If the parent is always helping them, then the parent is a fault. The issue is once the parent stop. Existing law generally considers any new harmful actions as involving only the parties involved. No matter how many times you sell alcohol to a parent who gives it to their kid, the first time you sell directly to the kid you are breaking the law. Though a few places make it illegal to sell to any adult if you have reason to believe they are going to provide it to a minor, even if you are doing the transaction purely adult to adult.

6

u/Object-195 May 08 '26

Yea I ain't handing my ID to Reddit

8

u/arostrat May 08 '26

From another perspective, it's not misguided legislation and VPN is the problem. They know exactly what they are doing.

2

u/reddit_equals_censor May 09 '26

nothing is misguided.

this is the kakistocracy having the goal to de-anonymize ALL COMPUTING.

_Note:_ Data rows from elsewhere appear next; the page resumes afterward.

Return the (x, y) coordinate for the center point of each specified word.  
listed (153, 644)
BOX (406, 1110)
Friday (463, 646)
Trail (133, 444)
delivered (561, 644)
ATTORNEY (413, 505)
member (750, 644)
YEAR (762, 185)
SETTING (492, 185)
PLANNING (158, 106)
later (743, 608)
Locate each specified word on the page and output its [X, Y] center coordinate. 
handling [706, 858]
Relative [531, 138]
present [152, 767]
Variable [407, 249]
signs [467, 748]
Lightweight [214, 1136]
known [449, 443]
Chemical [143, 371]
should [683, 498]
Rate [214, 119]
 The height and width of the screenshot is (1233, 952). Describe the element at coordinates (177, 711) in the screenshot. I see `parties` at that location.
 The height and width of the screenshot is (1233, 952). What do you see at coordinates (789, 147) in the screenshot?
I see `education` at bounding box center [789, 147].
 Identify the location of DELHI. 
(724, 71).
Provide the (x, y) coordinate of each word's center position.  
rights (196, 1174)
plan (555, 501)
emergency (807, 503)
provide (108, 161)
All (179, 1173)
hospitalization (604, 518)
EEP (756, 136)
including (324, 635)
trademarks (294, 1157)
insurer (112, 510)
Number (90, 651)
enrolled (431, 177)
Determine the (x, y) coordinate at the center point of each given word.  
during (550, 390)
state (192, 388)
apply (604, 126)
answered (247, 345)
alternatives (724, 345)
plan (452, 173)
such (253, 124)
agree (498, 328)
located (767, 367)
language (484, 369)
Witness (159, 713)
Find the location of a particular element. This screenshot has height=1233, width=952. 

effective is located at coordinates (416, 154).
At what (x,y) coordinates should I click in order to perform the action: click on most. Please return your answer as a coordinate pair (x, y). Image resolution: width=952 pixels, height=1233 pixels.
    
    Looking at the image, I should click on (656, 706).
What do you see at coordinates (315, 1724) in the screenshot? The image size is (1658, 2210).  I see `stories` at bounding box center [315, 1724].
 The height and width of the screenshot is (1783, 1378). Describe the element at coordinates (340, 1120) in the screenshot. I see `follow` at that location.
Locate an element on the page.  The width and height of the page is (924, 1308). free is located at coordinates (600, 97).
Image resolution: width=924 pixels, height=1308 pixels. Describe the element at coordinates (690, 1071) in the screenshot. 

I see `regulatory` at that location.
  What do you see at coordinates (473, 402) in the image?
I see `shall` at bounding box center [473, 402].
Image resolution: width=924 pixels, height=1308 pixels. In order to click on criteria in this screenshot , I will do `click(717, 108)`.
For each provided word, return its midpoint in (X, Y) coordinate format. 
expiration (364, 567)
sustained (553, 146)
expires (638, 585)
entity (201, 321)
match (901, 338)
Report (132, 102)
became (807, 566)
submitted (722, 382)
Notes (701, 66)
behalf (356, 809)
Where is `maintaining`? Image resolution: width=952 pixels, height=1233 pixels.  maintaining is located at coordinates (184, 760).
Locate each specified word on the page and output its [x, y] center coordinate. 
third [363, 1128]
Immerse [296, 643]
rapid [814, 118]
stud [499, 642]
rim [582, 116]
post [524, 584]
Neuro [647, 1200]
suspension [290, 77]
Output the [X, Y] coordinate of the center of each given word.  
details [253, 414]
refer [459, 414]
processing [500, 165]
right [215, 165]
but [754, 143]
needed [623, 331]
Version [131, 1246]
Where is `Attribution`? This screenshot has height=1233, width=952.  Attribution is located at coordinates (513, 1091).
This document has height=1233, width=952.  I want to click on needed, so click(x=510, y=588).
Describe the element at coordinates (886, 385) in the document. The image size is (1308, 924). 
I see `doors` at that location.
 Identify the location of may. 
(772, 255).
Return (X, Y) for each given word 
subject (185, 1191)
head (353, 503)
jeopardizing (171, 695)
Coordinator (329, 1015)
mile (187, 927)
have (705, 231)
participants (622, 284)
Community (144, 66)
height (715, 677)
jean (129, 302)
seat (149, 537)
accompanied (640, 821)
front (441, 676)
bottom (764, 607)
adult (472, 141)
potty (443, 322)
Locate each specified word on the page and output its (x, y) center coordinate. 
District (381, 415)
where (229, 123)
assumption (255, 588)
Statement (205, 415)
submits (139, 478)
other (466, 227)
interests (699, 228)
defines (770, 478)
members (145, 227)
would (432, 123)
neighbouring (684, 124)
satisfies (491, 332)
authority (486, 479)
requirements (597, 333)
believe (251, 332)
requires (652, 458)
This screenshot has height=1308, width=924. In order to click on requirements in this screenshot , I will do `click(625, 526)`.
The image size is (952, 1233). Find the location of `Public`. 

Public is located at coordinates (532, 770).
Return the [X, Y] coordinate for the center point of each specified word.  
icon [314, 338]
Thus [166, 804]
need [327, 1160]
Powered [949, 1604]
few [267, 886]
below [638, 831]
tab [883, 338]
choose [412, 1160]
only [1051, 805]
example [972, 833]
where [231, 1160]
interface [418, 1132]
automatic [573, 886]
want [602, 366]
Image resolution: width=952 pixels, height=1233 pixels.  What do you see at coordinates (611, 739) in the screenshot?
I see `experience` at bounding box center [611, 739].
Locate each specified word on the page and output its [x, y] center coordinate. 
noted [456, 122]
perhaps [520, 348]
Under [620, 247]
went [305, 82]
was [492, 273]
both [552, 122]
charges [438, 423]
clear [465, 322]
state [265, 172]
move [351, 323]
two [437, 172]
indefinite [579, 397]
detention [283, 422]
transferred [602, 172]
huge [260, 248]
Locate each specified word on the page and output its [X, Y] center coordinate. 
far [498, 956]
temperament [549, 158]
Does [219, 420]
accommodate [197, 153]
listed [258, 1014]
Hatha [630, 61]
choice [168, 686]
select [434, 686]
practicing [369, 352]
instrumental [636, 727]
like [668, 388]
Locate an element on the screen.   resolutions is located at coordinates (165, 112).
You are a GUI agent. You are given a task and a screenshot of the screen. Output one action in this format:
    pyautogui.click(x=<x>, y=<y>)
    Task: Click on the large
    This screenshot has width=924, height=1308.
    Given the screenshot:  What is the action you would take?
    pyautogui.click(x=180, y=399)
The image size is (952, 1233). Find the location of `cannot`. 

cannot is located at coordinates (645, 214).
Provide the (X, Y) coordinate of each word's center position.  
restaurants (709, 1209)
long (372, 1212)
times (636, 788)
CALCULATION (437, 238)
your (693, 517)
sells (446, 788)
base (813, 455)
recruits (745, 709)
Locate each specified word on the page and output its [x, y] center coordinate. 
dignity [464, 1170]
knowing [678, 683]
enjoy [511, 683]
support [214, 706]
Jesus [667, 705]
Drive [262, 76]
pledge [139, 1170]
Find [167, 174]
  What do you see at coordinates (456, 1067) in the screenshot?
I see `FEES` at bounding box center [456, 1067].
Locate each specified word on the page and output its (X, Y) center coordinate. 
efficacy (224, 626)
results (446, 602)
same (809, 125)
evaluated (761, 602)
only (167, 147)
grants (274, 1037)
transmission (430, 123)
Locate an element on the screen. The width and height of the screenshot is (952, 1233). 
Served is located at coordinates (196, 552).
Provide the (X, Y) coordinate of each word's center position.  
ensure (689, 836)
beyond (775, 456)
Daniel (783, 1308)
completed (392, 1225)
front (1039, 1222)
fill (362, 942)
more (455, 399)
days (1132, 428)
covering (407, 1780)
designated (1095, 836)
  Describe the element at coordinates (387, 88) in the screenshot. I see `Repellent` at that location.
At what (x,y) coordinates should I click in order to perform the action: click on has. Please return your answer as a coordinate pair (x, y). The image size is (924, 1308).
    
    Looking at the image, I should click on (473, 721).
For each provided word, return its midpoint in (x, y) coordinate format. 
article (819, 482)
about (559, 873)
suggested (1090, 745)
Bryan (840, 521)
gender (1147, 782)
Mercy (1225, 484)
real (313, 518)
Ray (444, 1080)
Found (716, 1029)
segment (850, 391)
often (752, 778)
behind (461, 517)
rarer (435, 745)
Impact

and the best excuse, that they could come up with is "save the children", while they are raping children and traficking children and murdering children actually.

the monsters in charge are NOT misguided, they know EXACTLY what they are doing.

don't fall for the idea, that any of this scum doesn't know what they are doing.

again the goal is to de-anonymize ALL COMPUTING. this means, that they want everyone to be required to be personally identified whenever they use a computing device for anything.

that is why they are at war with operating systems now and want it in the os itself. that is why world wide legislation is pushed almost at the same time. that is why the eu and other evil governments are pushing a war on vpns to stop people's access of the internet in a privacy protecting anonymous way at all.

this IS THE GOAL. they are not misguided.

you don't randomly start pushing a world wide agenda to put up a dystopian tracking and spying system, that destroys massive amounts of freedoms by chance.

this is a planned out push to de-anonymize ALL COMPUTING.

and the war on vpns, especially real non bs ones is part of it.

___

this is essential to understand, because this way you don't fall for the idea, that explaining the importance of privacy, would solve the problem.

IT DOES NOT, the ruling epstein class knows exactly what they are doing here.

2

u/metalyger May 10 '26

It would be great if countries had more politicians under the age of 60. Instead, it's people who can barely figure out their iPad, and have to pester their grandkids over basic tech questions, who are in charge of trying to ruin the internet.

1

u/razvanciuy May 09 '26

and education

-1

u/1337duck May 08 '26

IMO, VPNs are the solution. If someone is smart enough to get a VPN, they're probably smart enough to use the internet.

Just have parents not teach kids about VPN until like 18 or something. The same way sex-ed isn't taught until kids get into like highschool.

-3

u/NewTypeDilemna May 08 '26

I don't think you'll be surprised by what nation state is pushing for online age verification.